In part three of the study, the use of shelf space to sell various products will be assessed among randomly selected stores across the city. Researchers will determine if retailers changed their offerings to optimize sales based on 2009 revisions to the Women, Infants, and Children (WIC) program, which limits milk purchases to low-fat varieties and offers vouchers for fresh produce. Since 2004, researchers have measured shelf space devoted to sweets, snacks, and carbonated beverages as well as for fresh, frozen, and canned produce and different varieties of milk. Data collection will continue each year through 2014 to assess how merchants respond to changes in food policies.

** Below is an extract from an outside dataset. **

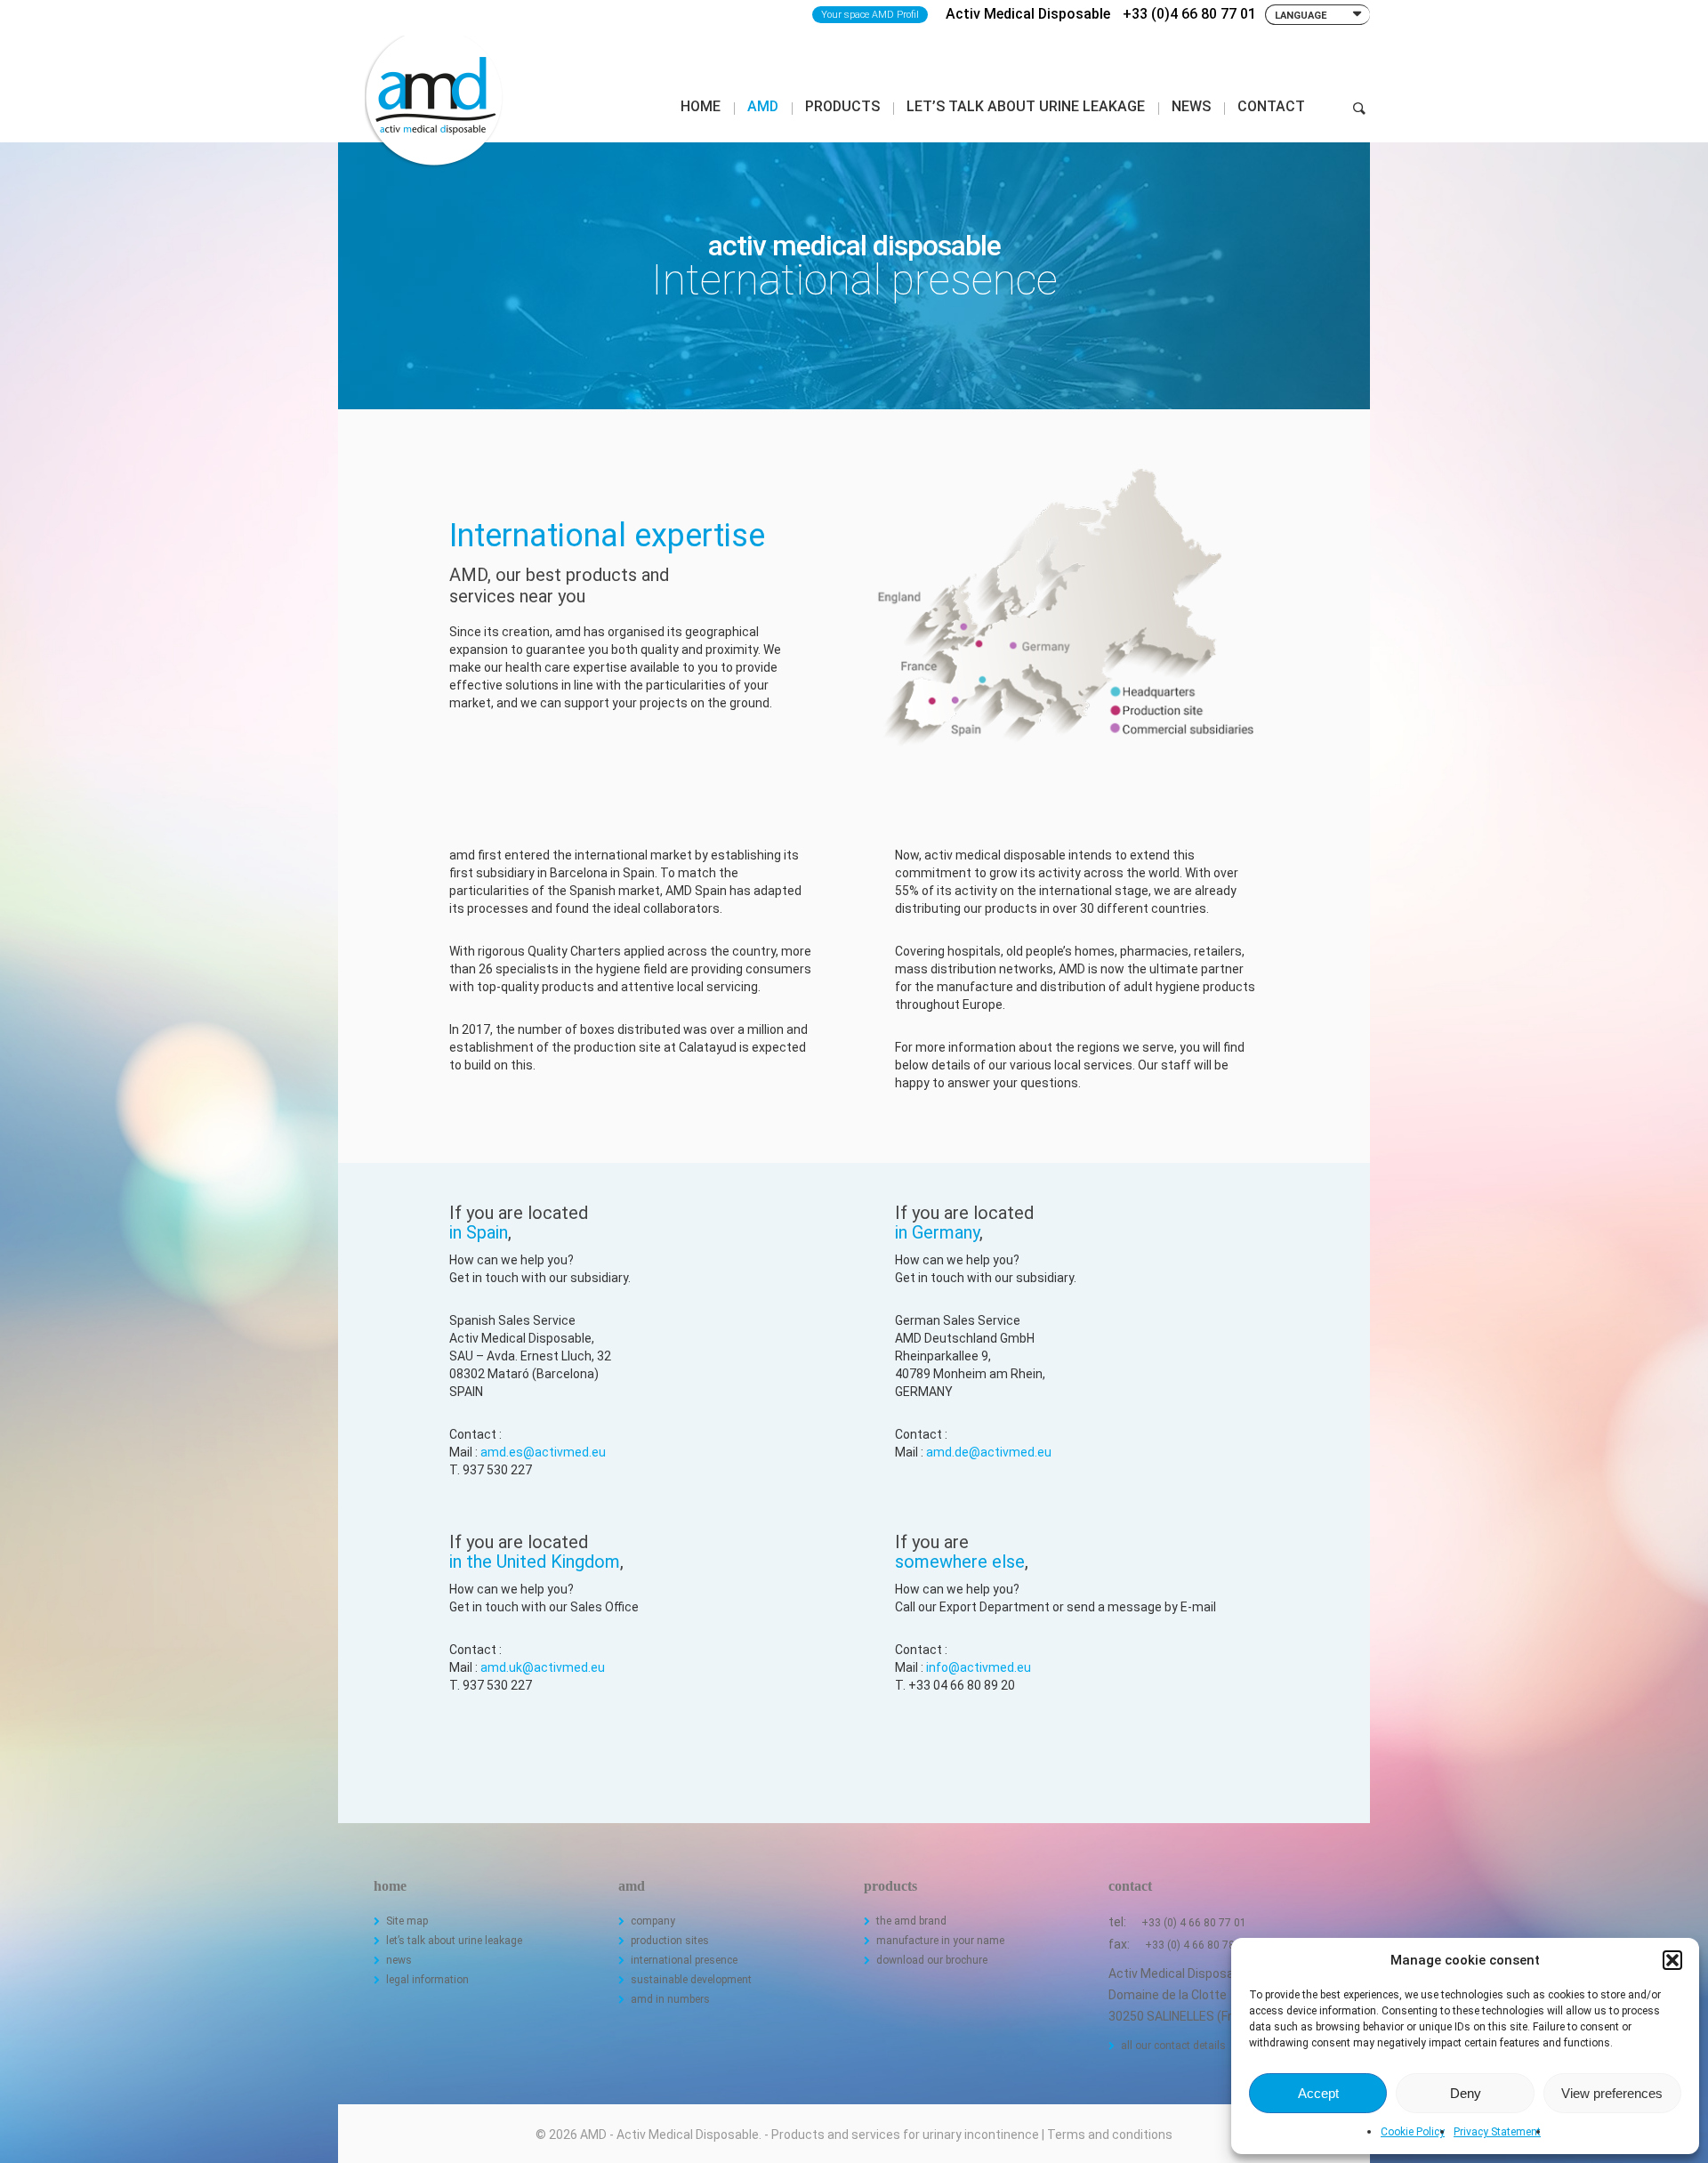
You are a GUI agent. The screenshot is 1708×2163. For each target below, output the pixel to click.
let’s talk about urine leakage (454, 1940)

In part four, the researchers are working with 250 sets of parents and their children aged 4 to 14 years, who attend school in Central City. Researchers are testing the association between healthy body weight and the levels of participation in health programs at school and in the community. The researchers will match children living in the study region with controls by age, family income, gender, body weight, and percentage of body fat. The researchers will take measurements again two years later and explore how participation in school and community programs contributed to changes in body weight and fat. The researchers also will try to associate participants’ body weight with other community factors (availability of healthy food at neighborhood grocery stores and neighborhood walkability) as well as household dietary habits.
Information from all four study portions will help researchers understand the daily influences on healthy eating habits and how these influences change over time.